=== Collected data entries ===
□ □ □

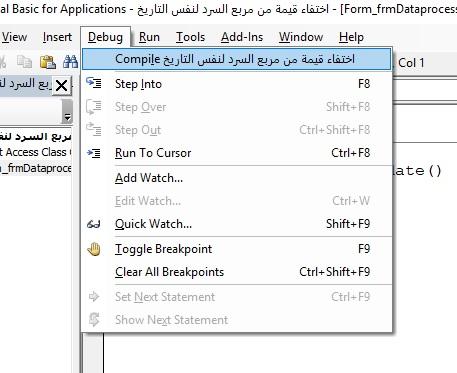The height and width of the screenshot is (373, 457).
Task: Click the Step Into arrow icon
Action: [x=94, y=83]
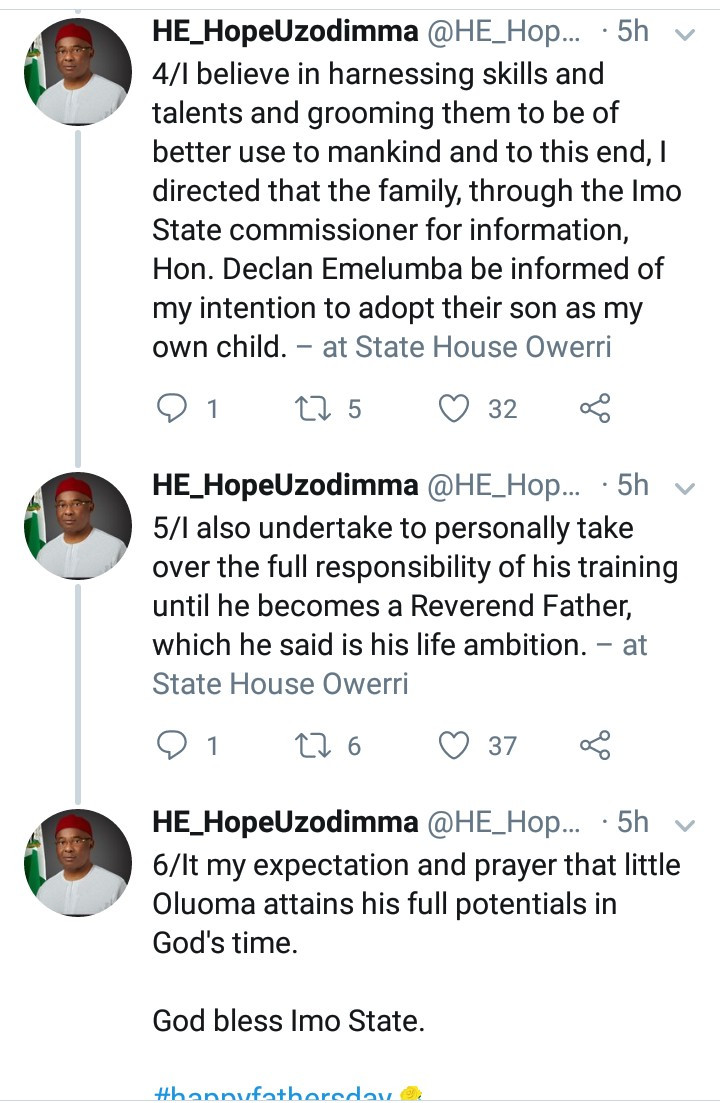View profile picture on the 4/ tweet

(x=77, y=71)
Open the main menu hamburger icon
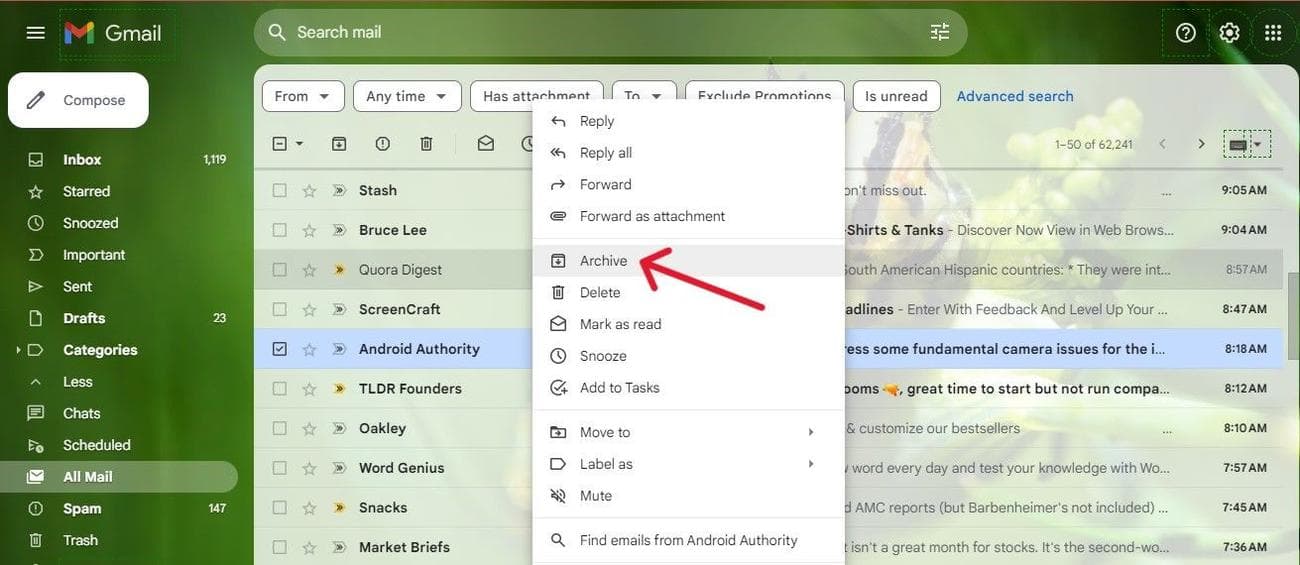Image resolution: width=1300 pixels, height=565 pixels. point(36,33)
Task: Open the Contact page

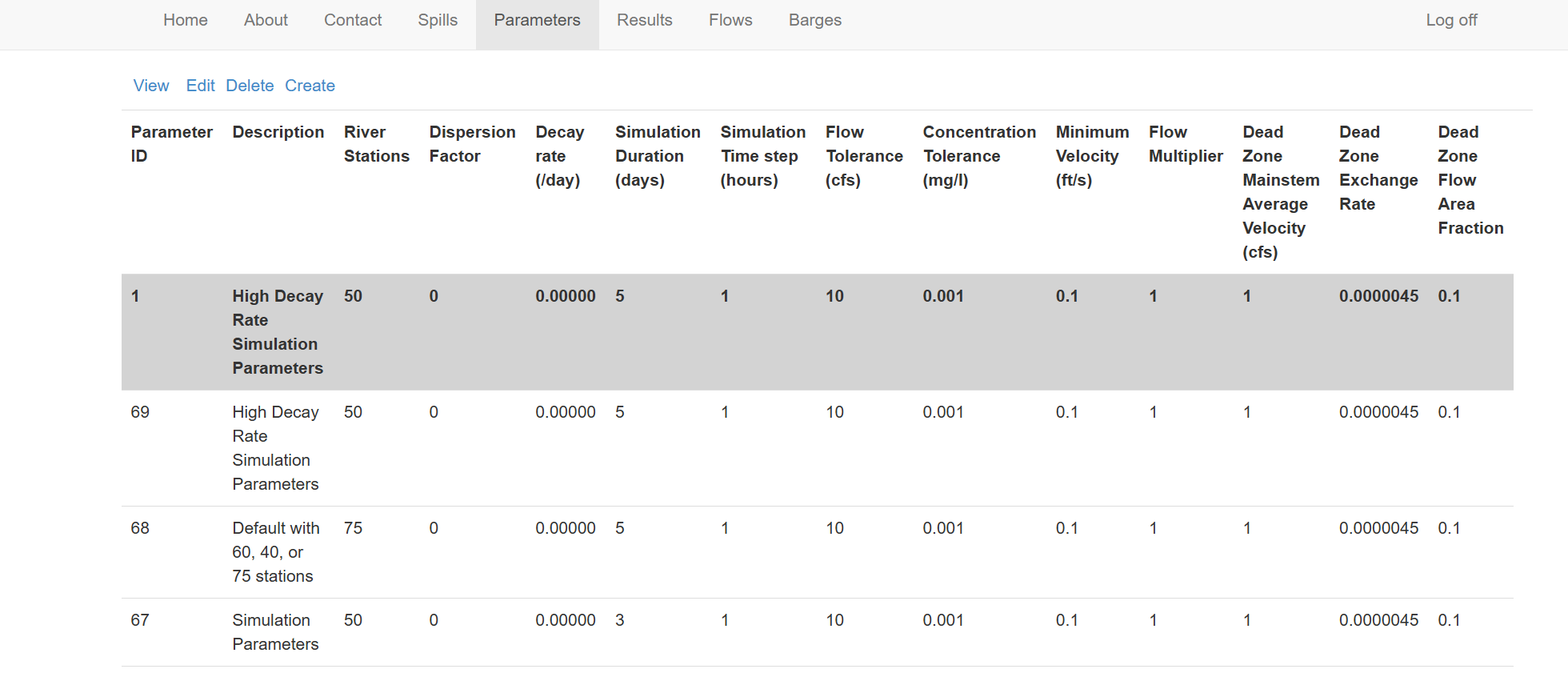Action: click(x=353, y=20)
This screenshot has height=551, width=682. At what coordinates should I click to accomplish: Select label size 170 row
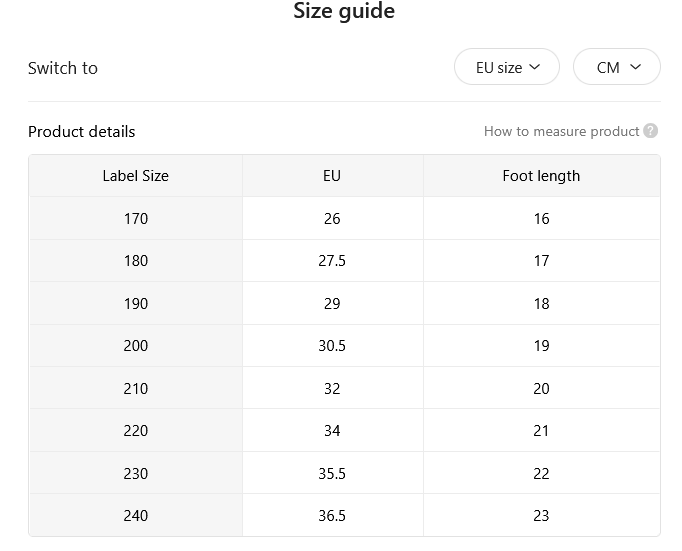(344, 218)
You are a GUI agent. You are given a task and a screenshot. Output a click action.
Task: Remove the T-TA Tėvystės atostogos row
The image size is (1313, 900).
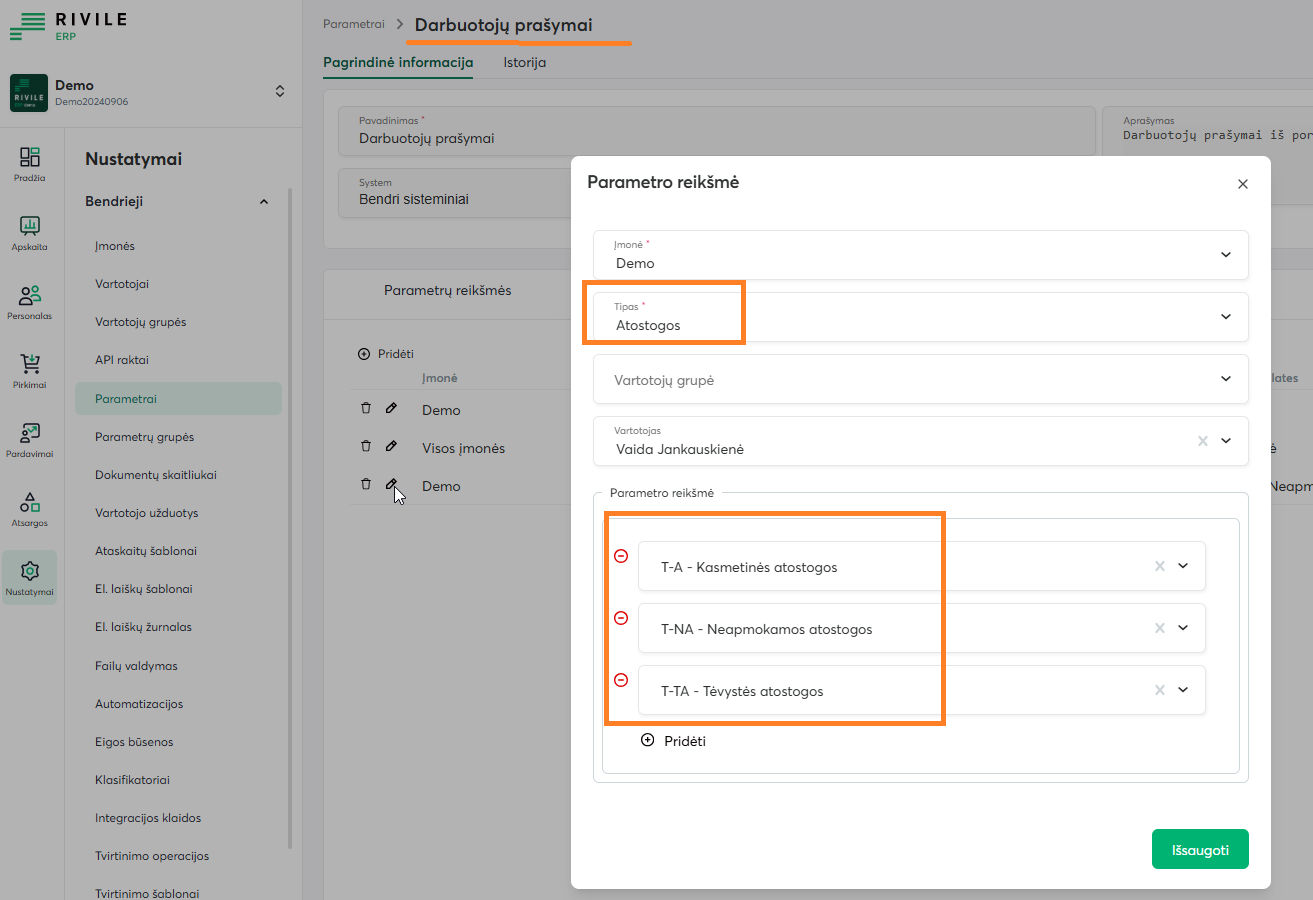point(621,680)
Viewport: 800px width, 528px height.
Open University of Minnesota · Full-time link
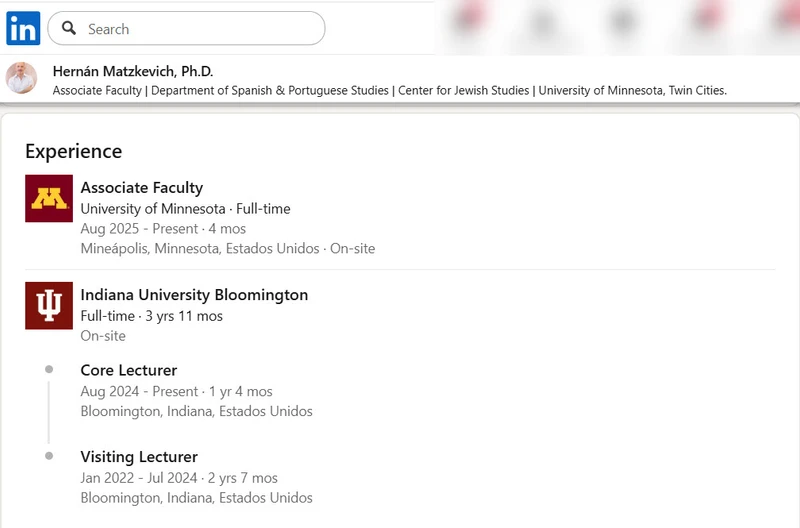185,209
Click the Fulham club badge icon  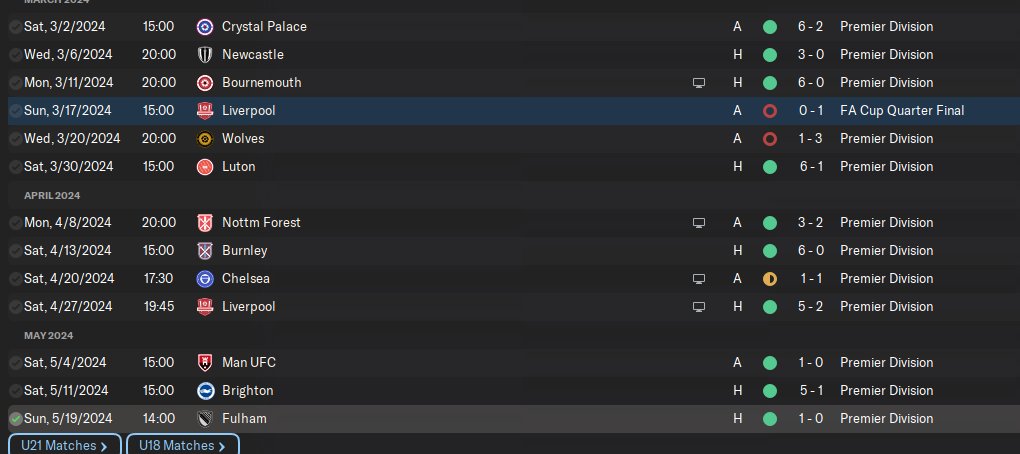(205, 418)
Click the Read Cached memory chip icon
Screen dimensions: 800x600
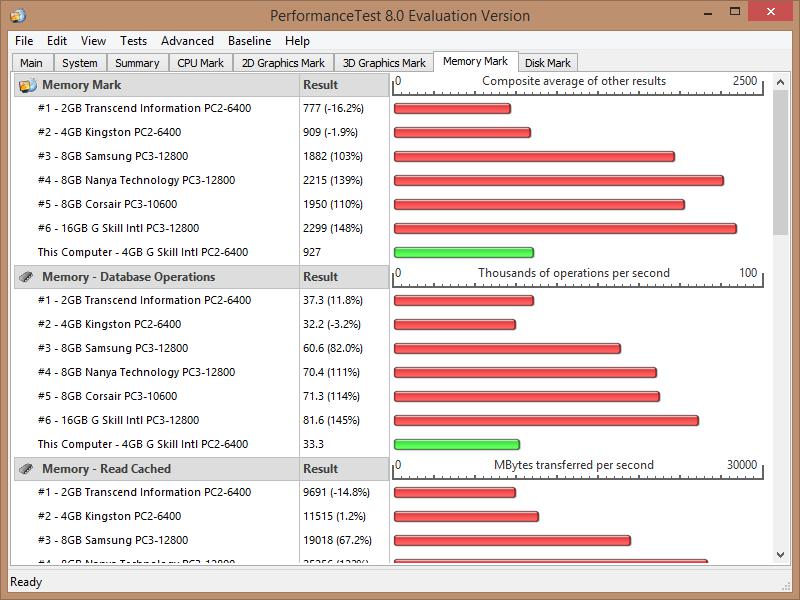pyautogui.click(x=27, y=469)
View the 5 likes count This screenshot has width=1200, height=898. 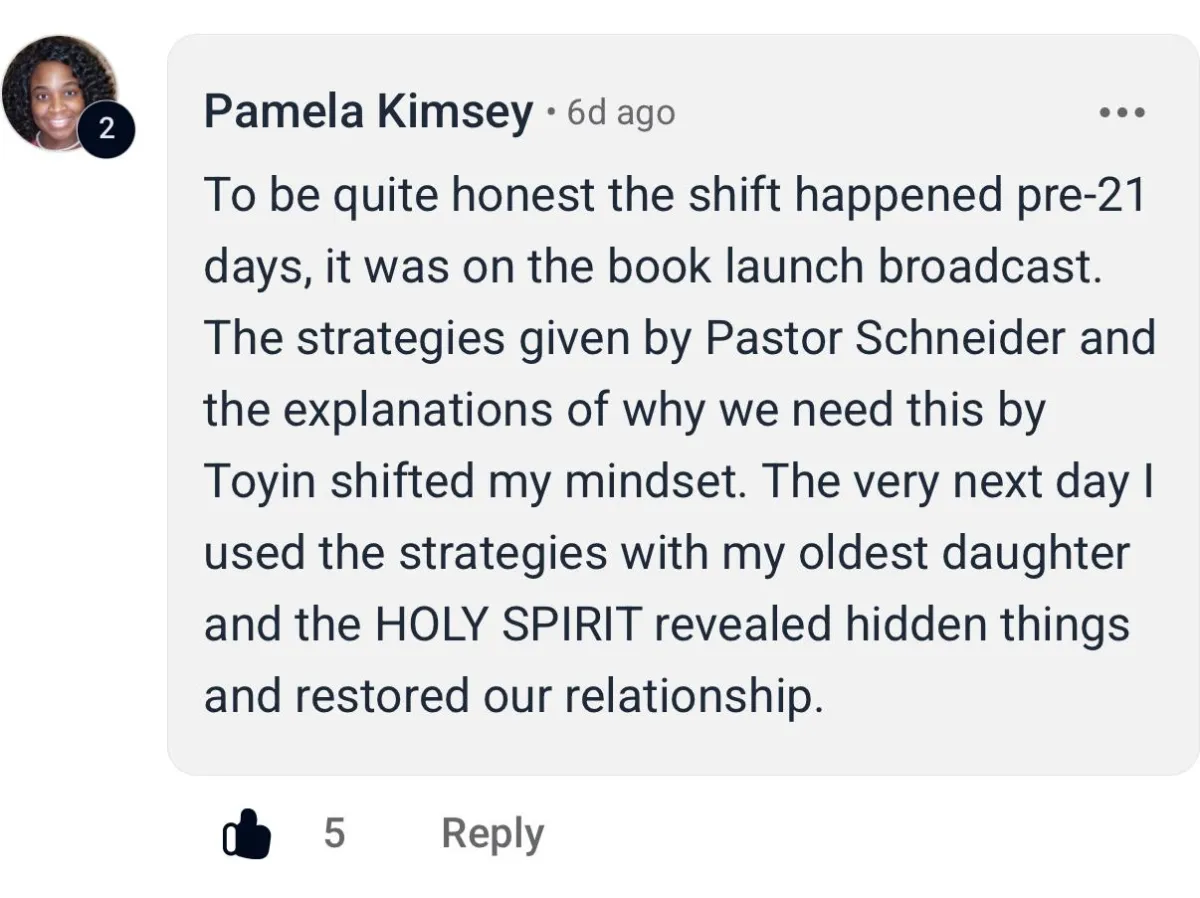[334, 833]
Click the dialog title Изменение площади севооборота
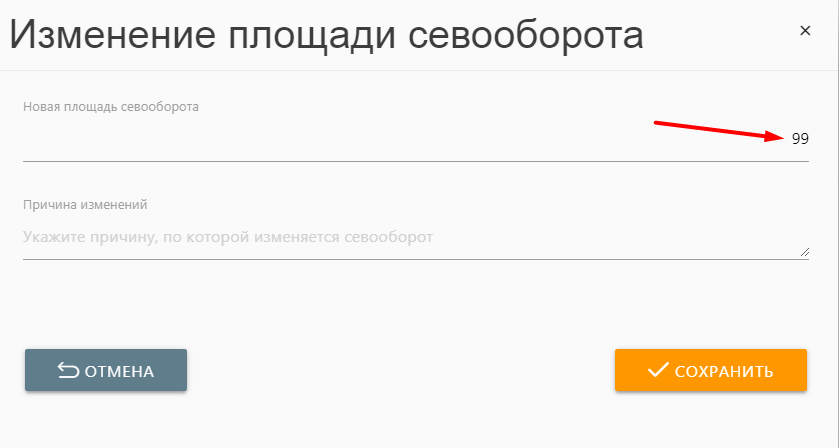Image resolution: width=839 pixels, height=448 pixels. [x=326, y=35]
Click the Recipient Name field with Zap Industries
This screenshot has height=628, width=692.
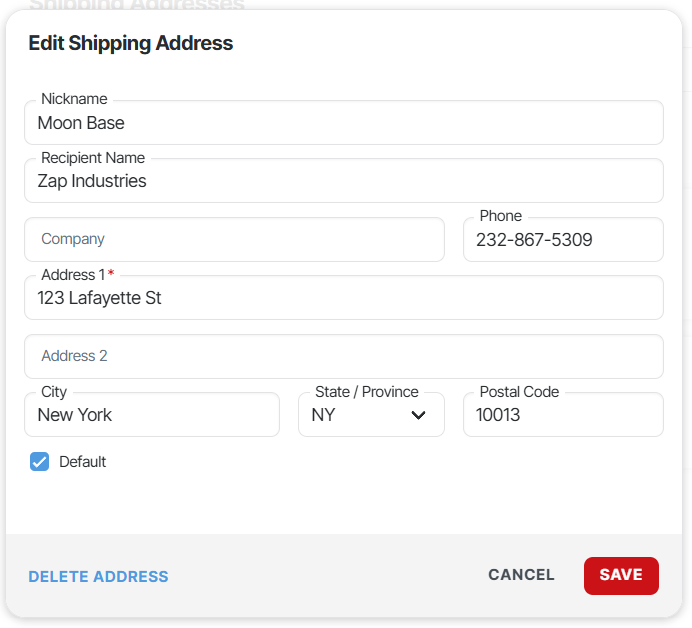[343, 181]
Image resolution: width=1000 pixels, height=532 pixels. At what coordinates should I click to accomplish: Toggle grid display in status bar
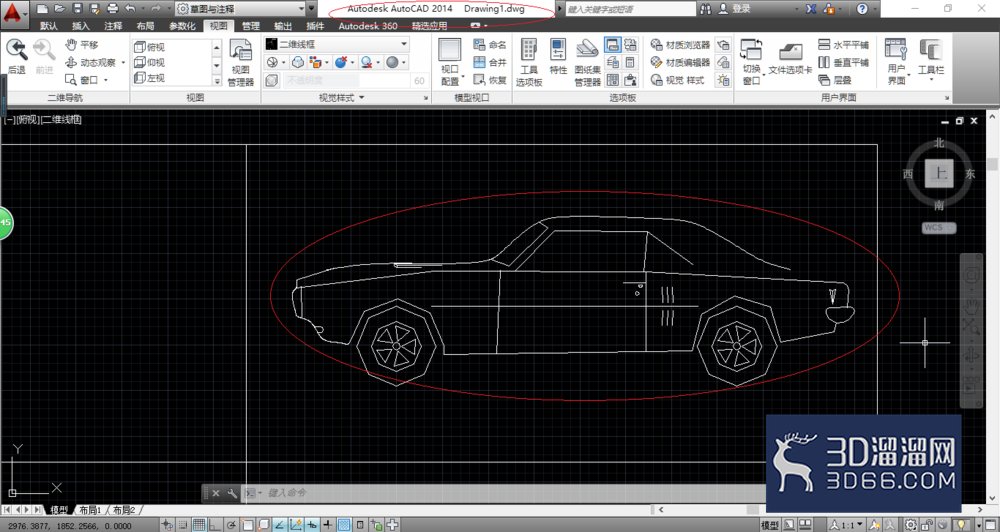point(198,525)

□ □ □

=== EXERCISE OBJECTIVE ===
Copy the final stretch of the entries exactly: the line containing "This screenshot has height=628, width=692." and every line after it through the last. Include no pictures and nothing more.

=== THE COMPLETED TASK ===
This screenshot has height=628, width=692.
[343, 181]
Image resolution: width=1000 pixels, height=532 pixels. At what coordinates should I click to accomplish: Toggle grid display in status bar
point(198,525)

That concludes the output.